Les chiffres sont simples. Plus 16 % pour l’équivalent smic à Shenzen (Apple va sans doute migrer, on n’obtient pas une capitalisation égale au PIB de la Grèce avec de tels salaires), soit 180 euros. À Pékin, c’est un peu moins : 150 euros. Salaire minimum roumain : 160 euros.
Certes, en Chine, peut-être, comme en Roumanie, un studio en ville se louera bientôt dans les cent euros. Mais on peut toujours s’entasser dans un studio… Certes, les prix vont augmenter… Mais cela donne une idée…

 

Nokia a cédé des brevets, qui seront peut-être acquis au final par Lenovo ou d’autres constructeurs chinois, et après avoir raclé des subventions en Allemagne, en Roumanie, elle s’implante au Vietnam. La société finlandaise y finira peut-être par sous-traiter des smartphones Lenovo… L’américaine Coach Leathers (bagages, maroquinerie) vient de rapatrier de Chine partie de sa production, après 71 ans au service du luxe « made in the USA » et… là où c’était moins cher à produire.

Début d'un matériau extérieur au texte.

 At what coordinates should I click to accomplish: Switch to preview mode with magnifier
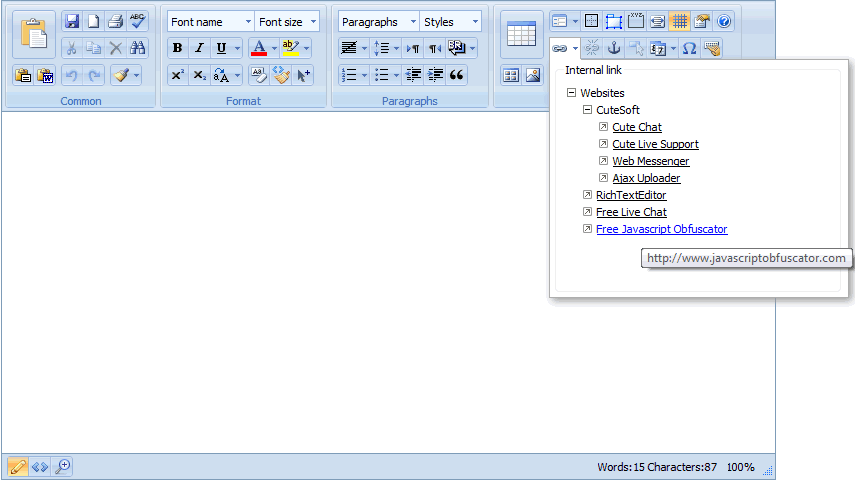pyautogui.click(x=62, y=466)
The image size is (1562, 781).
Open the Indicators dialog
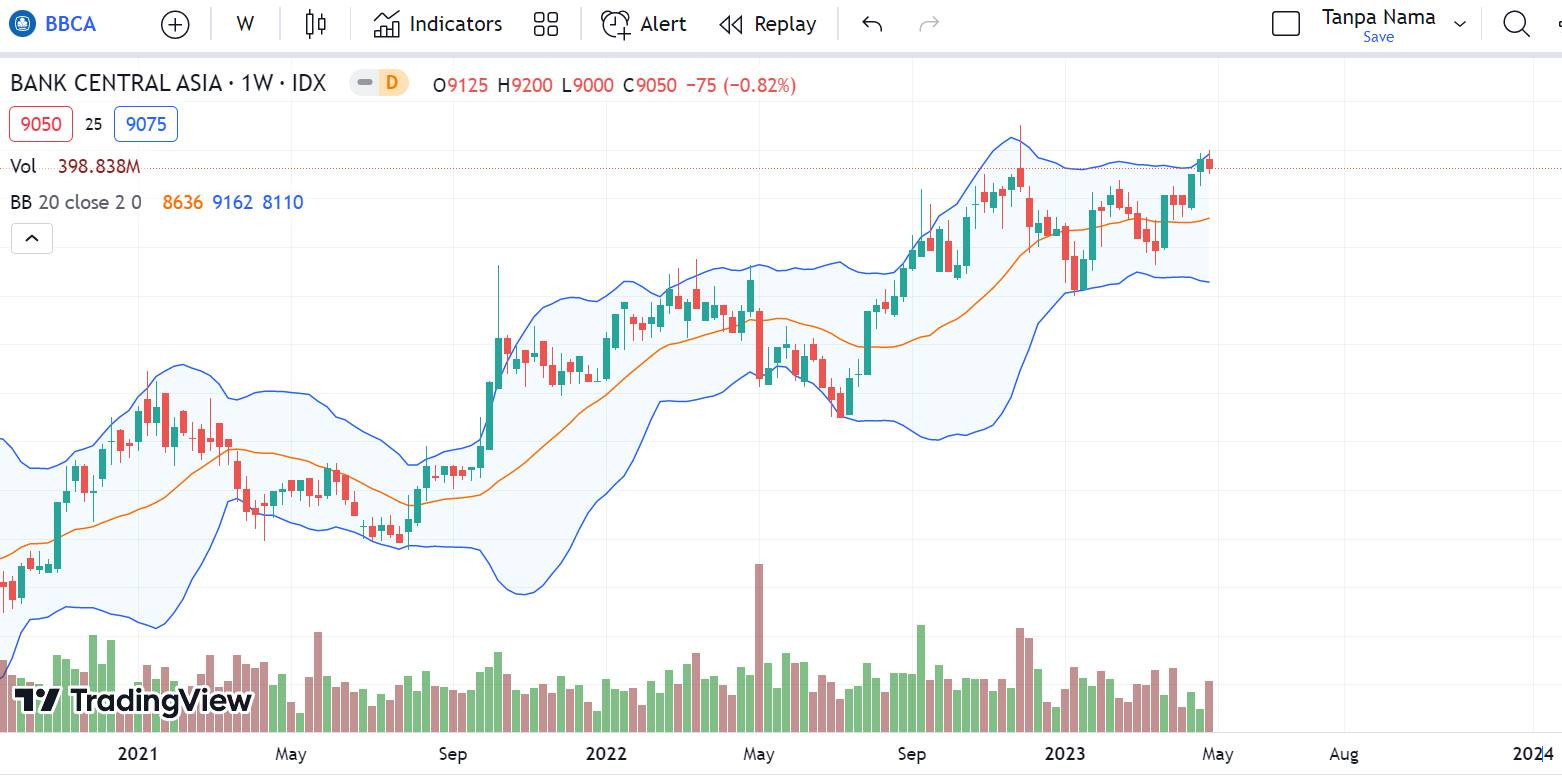pos(437,23)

Mais la Chine conserve bien des avantages. Le salaire minimum existe, mais on l’atteint souvent en travaillant aux pièces. Tiens, à Davos, on n’a pas encore évoqué le retour à la rémunération à la pièce. Pas de précipitation : on y viendra… Et puis, nulle inquiétude, ce n’est qu’une situation transitoire : les capitalistes et financiers européens et américains, après avoir obtenu des gouvernements de s’affranchir du « carcan » du salaire minimum, finiront bien par convaincre le Parti communiste chinois de faire de même, pour préserver la « compétitivité » des marchés…

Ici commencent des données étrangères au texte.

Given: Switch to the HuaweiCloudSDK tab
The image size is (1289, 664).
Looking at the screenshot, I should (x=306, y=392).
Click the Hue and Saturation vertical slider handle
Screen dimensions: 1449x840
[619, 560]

D’ailleurs, dans le Financial Times, Alan Greenspan, l’ancien patron de la FED (la banque centrale étasunienne), vient de lancer une sévère mise en garde. Il ne faut pas fausser les jeux des marchés. La « bataille » pour le capitalisme est « loin d’être gagnée », alors qu’il a fait croître l’espérance de vie, réduit la pauvreté, assuré le bonheur, la félicité, et bien évidemment, toute régulation favorise la corruption, tandis que la dérégulation, le laissez-faire, c’est l’essence même du bon capitalisme.

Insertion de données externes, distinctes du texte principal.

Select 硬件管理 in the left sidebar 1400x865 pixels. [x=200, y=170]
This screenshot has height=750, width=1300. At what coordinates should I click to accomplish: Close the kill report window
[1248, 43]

D’ailleurs, pour lui, c’est assez simple.
Si les États-Unis ne sont pas compétitifs, c’est parce qu’ils ont voulu préserver des emplois domestiques au lieu de laisser des immigrés plus qualifiés et plus travailleurs s’y installer. Que le meilleur gagne. Lui, Greenspan, meilleur d’entre les meilleurs, a bien mérité sa confortable retraite.